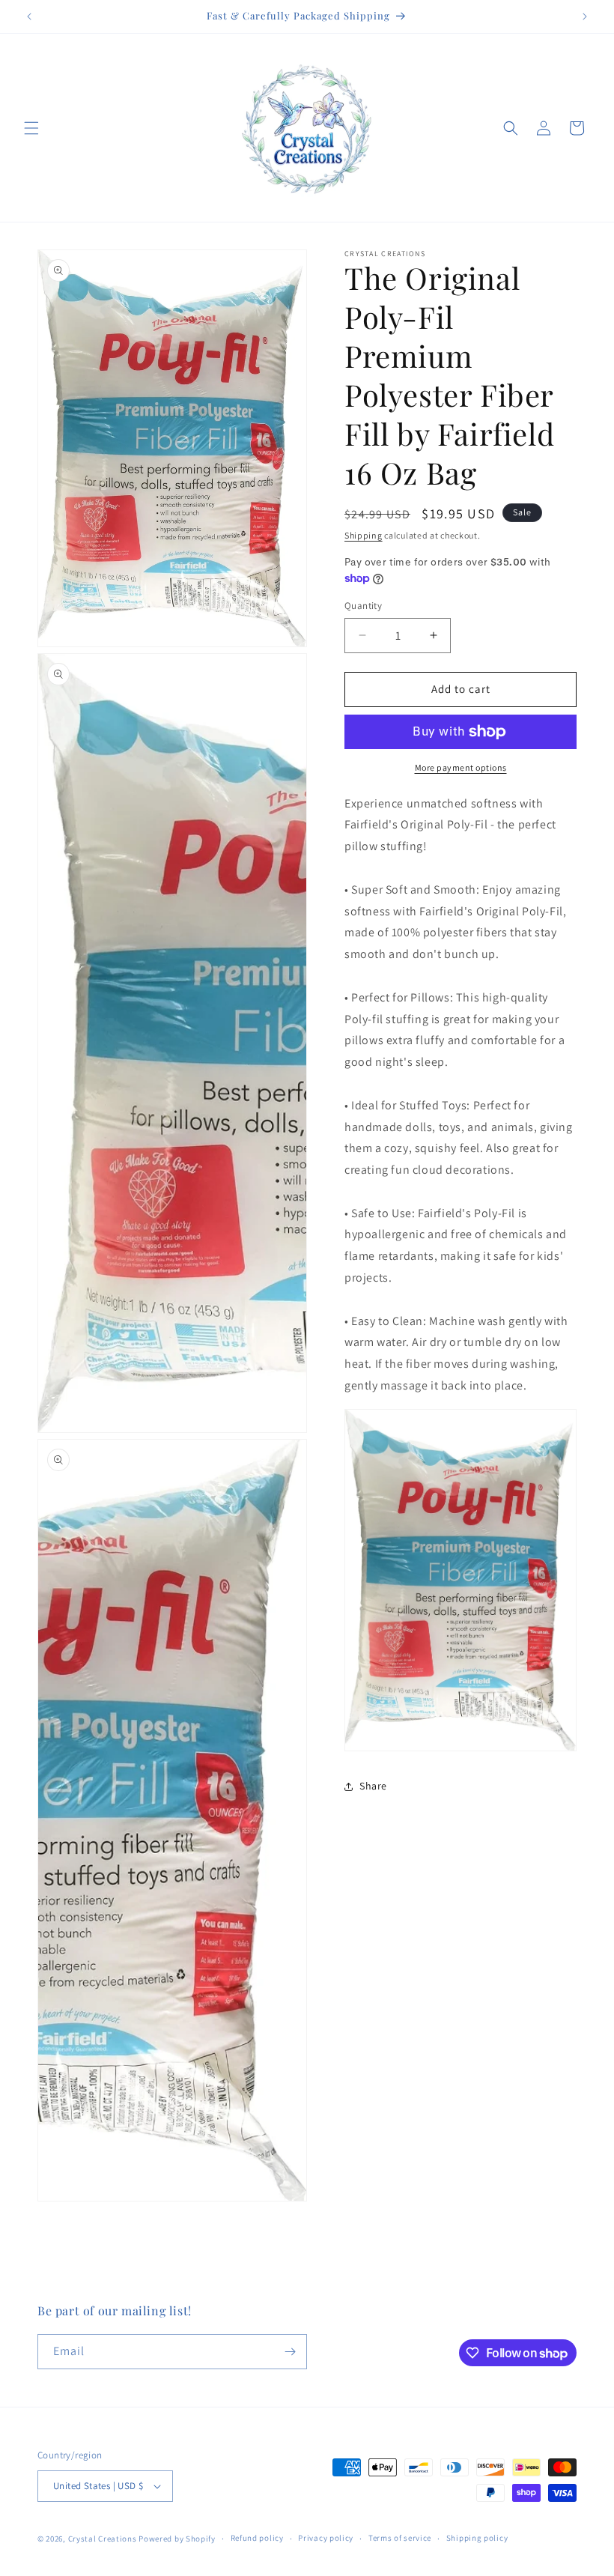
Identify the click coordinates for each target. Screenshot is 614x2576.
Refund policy (257, 2538)
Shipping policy (477, 2538)
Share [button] (373, 1785)
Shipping (363, 535)
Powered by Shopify (177, 2538)
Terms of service (399, 2538)
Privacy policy (325, 2538)
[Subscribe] (289, 2351)
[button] (31, 128)
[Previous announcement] (29, 16)
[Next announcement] (584, 16)
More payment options (461, 767)
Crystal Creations (102, 2538)
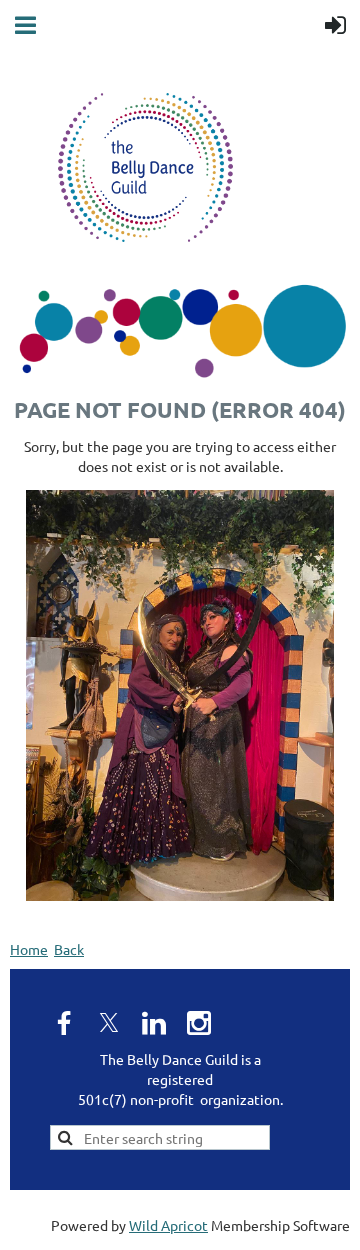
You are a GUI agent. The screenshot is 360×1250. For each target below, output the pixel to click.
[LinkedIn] (154, 1023)
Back (69, 949)
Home (29, 949)
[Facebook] (64, 1023)
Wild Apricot (168, 1225)
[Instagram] (199, 1023)
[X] (109, 1023)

> _TASK TO CARRY OUT_: Pictures do not belong in the copy. Repeat exactly each line from the one with "Crystal Creations (102, 2538)" through the end of the listing.

> _THE ANSWER_:
Crystal Creations (102, 2538)
You are a GUI agent. The screenshot is 360×1250. For each target below, output the pixel to click.
[LinkedIn] (154, 1023)
Back (69, 949)
Home (29, 949)
[Facebook] (64, 1023)
Wild Apricot (168, 1225)
[Instagram] (199, 1023)
[X] (109, 1023)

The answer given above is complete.